La Contraloría General de la República registró 5,558 unidades habitacionales inauguradas hasta diciembre de 1988. El periodista Ramón Núñez Ramírez, en una nota publicada en el Listín Diario en septiembre de 1989, estableció que esas inversiones no cubrían ni el 15% del déficit habitacional, que continuaba creciendo de forma acelerada.
El déficit era real y su magnitud documentada. Un estudio del investigador Anselmo Silverio, citado por Navarro García, estimaba en 546,900 las viviendas inhabitables en todo el país: el techo de unos 2,684,500 dominicanos.
Las proyecciones del Instituto de Estudios de Población y Desarrollo calculaban 581,000 nuevos hogares entre 1985 y 2000; sumados al déficit acumulado, los requerimientos al final del siglo alcanzaban 981,900 unidades. Para cubrirlos, habría que construir 78,504 viviendas al año: 218 por día.
13 de junio de 1988: Virgilio Suero
Entre los datos del programa y sus consecuencias humanas, Navarro García documentó el caso de Virgilio Suero. El 13 de junio de 1988, en la calle José Martí casi esquina avenida Padre Castellanos, comenzaron las demoliciones cerca de su hogar.

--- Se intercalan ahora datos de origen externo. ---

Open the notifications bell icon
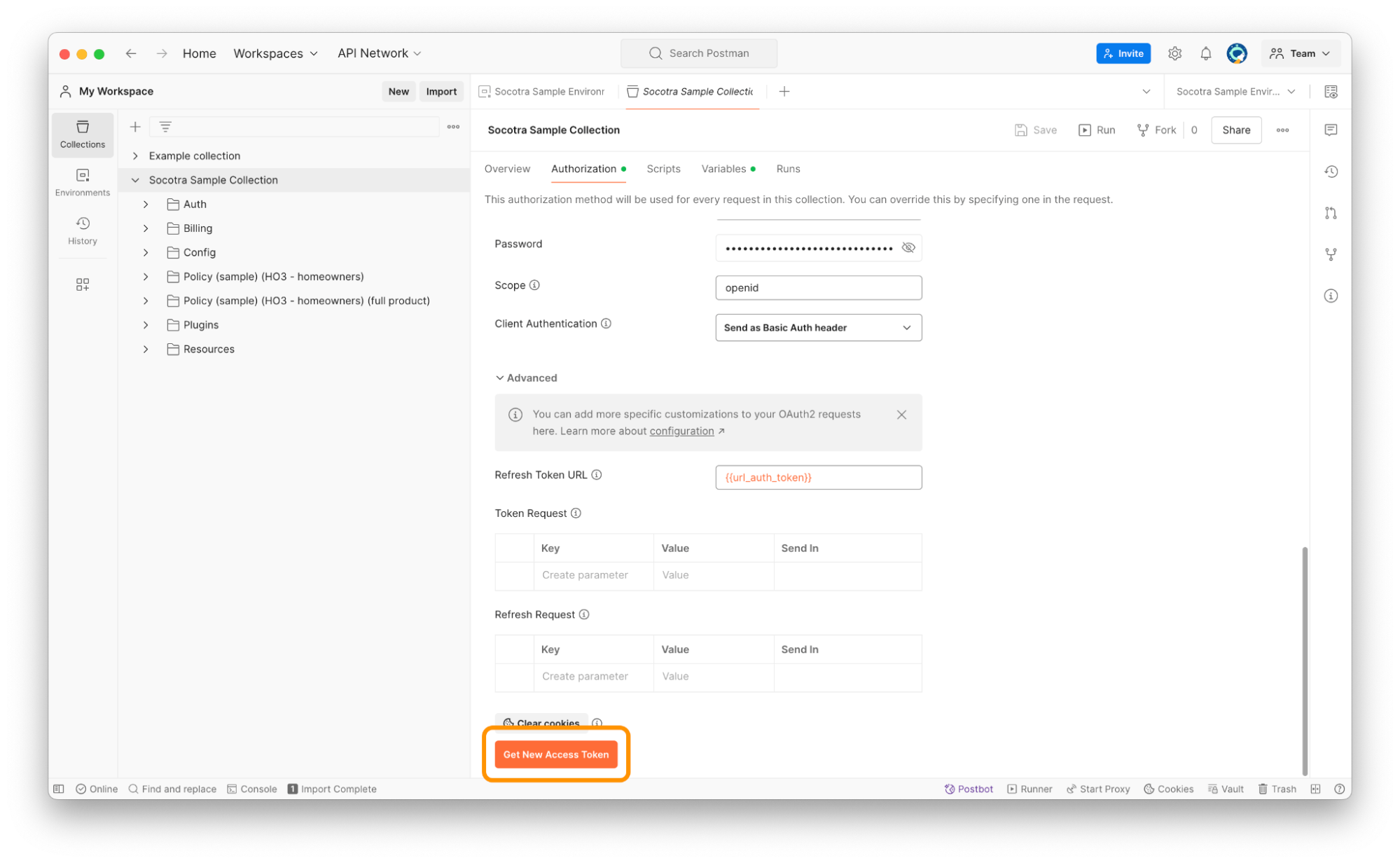This screenshot has width=1400, height=863. [1205, 53]
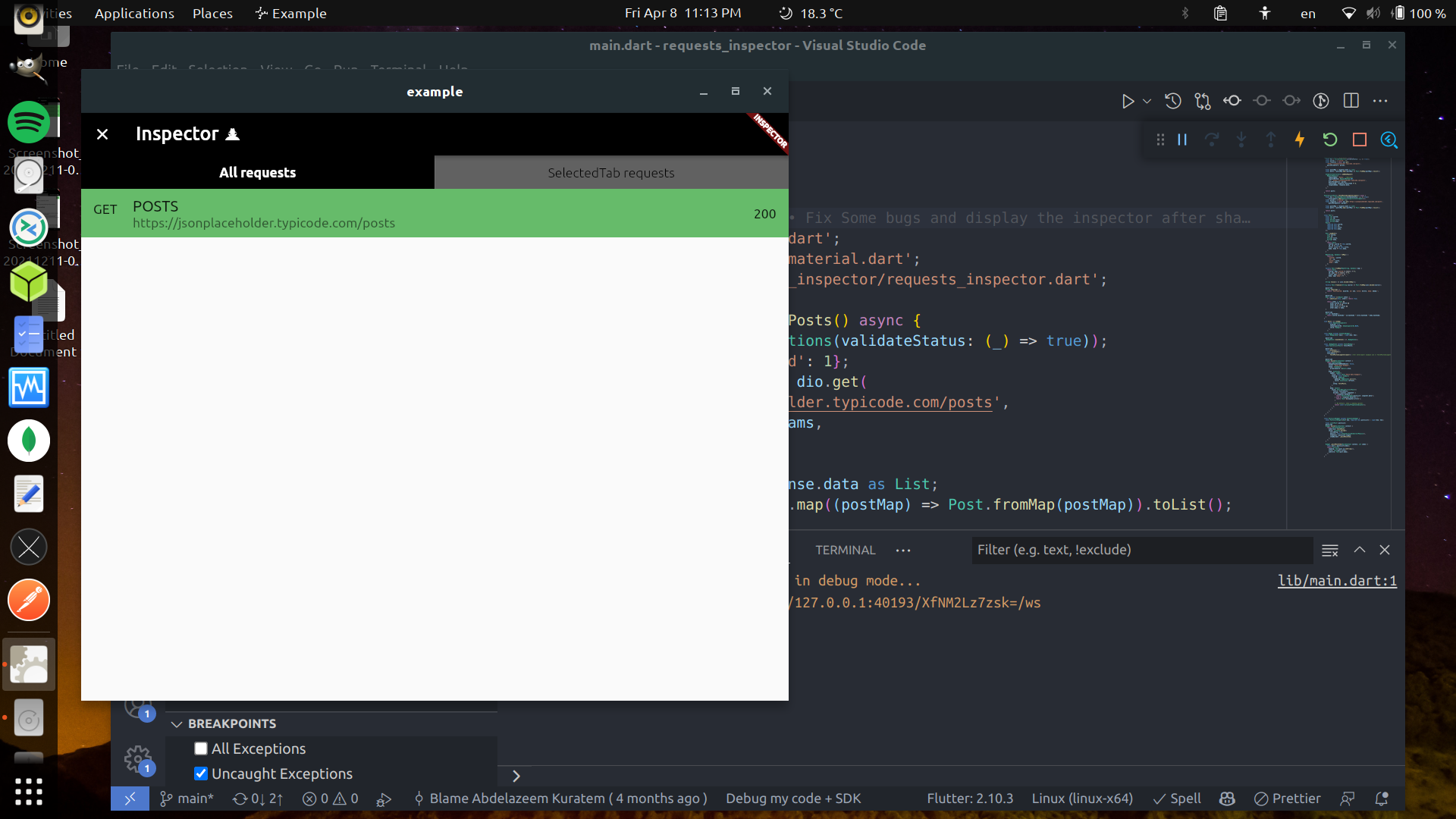Click the debug console filter field
The image size is (1456, 819).
(x=1141, y=550)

Suero había construido su casa de dos plantas 25 años atrás y según el relato de su esposa, recogido por la prensa de la época, al ver comenzar los mandarriazos subió y bajó repetidamente las escaleras, luego se acostó. Cuando ella fue a ver, ya había muerto: un infarto. La esposa fue desalojada poco después.
Fuentes: Navarro García, Andrés. Barrios en Zozobra. Estado y Organizaciones Populares en la Renovación Urbana en Santo Domingo, 1986-1990. Tesis de maestría, UNAM, 2014. | Lewin, Christopher. Plan Indicativo para el Desarrollo de la Zona Norte de Santo Domingo (PIZN), ONPLAN/ADN/GTZ, mayo 1987. | Faxas, Laurent, 2007. | Chantada, Amparo. Del Proceso de Urbanización a la Planificación Urbana de Santo Domingo (1986-1992). Tesis doctoral, Universidad Politécnica de Madrid, 1998. | González Mueses, Evelyn Vanessa. Sobre la vivienda social dominicana en el siglo XX. Caso de Santo Domingo. TFM, MAAPUD 5, Universitat Politècnica de València, 2014. | Oficina Nacional de Presupuesto, Informe de Ejecución Presupuestaria 1989. | Listín Diario, varios números 1987-1989.
Serie: Historia de la vivienda social en República Dominicana. (Capitulo XVIII).